My path is mine—see thou to thine—to-night upon thy bed
Think who there be in Kabul now that clamour for thy head."

That night when all the gates were shut to City and to throne,
Within a little garden-house the King lay down alone.
Before the sinking of the moon, which is the Night of Night,
Yar Khan came softly to the King to make his honour white.
The children of the town had mocked beneath his horse's hoofs,
The harlots of the town had hailed him "butcher!" from their roofs.

But as he groped against the wall, two hands upon him fell,
The King behind his shoulder spake: "Dead man, thou dost not well!
'Tis ill to jest with Kings by day and seek a boon by night;
And that thou bearest in thy hand is all too sharp to write.
But three days hence, if God be good, and if thy strength remain,
Thou shalt demand one boon of me and bless me in thy pain.
For I am merciful to all, and most of all to thee.
My butcher of the shambles, rest—no knife hast thou for me!"

	Abdhur Rahman, the Durani Chief, holds hard by the South and the North;
	But the Ghilzai knows, ere the melting snows, 
                                when the swollen banks break forth,
	When the red-coats crawl to the sungar wall, and his Usbeg lances fail:
	Ye have heard the song—How long? How long?
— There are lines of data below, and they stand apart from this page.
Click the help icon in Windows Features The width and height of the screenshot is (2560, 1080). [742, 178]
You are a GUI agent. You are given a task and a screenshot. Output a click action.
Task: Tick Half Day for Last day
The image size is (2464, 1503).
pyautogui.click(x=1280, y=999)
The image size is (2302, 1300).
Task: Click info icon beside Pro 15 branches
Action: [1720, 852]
Wolves of the Zukka Kheyl!

They stoned him in the rubbish-field when dawn was in the sky,
According to the written word, "See that he do not die."
They stoned him till the stones were piled above him on the plain,
And those the labouring limbs displaced they tumbled back again.
One watched beside the dreary mound that veiled the battered thing,
And him the King with laughter called the Herald of the King.

It was upon the second night, the night of Ramazan,
The watcher leaning earthward heard the message of Yar Khan.
From shattered breast through shrivelled lips broke forth the rattling breath,
"Creature of God, deliver me from agony of Death."

They sought the King among his girls, and risked their lives thereby:
"Protector of the Pitiful, give orders that he die!"

"Bid him endure until the day," a lagging answer came;
"The night is short, and he can pray and learn to bless my name."
Before the dawn three times he spoke, and on the day once more:
"Creature of God, deliver me, and bless the King therefor!"

They shot him at the morning prayer, to ease him of his pain,
And when he heard the matchlocks clink, he blessed the King again.

Which thing the singers made a song for all the world to sing,
So that the Outer Seas may know the mercy of the King.

	Abdhur Rahman, the Durani Chief, of him is the story told,
	He has opened his mouth to the North and the South, 
                               they have stuffed his mouth with gold.
	Ye know the truth of his tender ruth—and sweet his favours are:
	Ye have heard the song—How long? How long? — from Balkh to Kandahar.